**Pixel coordinate grounding data:**
*****

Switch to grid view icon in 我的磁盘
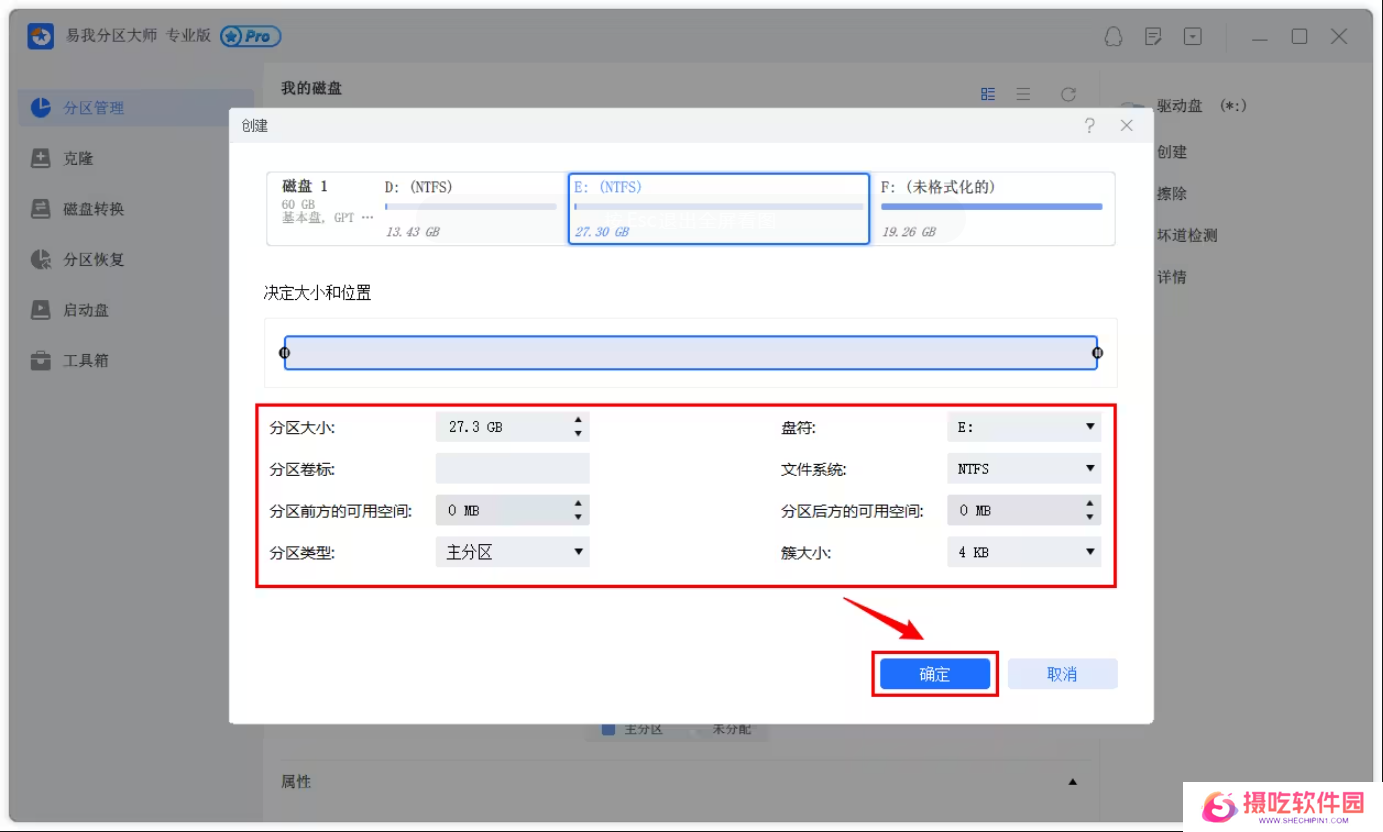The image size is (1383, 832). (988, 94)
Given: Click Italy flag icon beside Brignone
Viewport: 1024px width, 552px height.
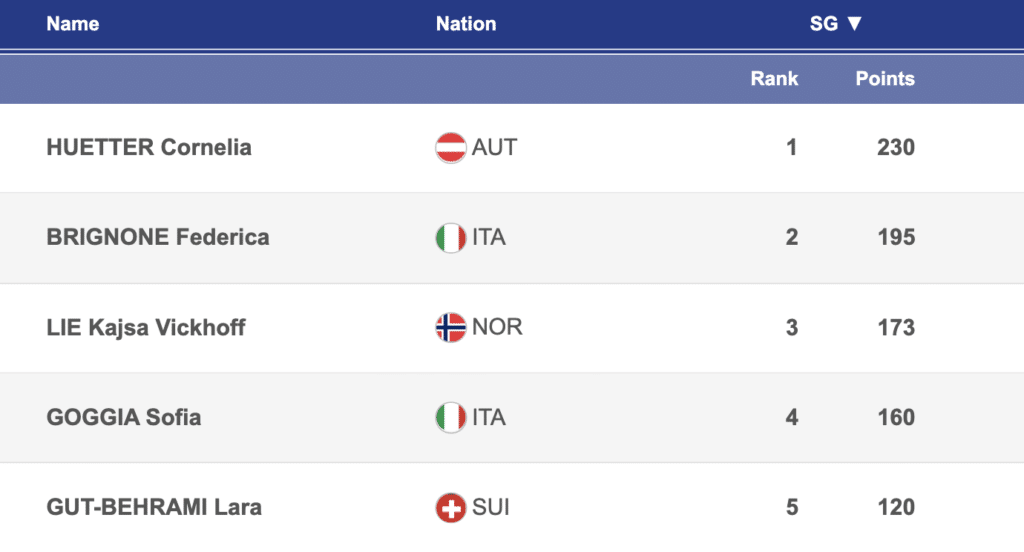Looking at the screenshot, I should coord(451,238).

*****

For each entry, repeat its text exactly and leave out any picture it holds.

**Final answer:**
Switch to grid view icon in 我的磁盘
The image size is (1383, 832). (988, 94)
Given: Click Italy flag icon beside Brignone
Viewport: 1024px width, 552px height.
Looking at the screenshot, I should coord(451,238).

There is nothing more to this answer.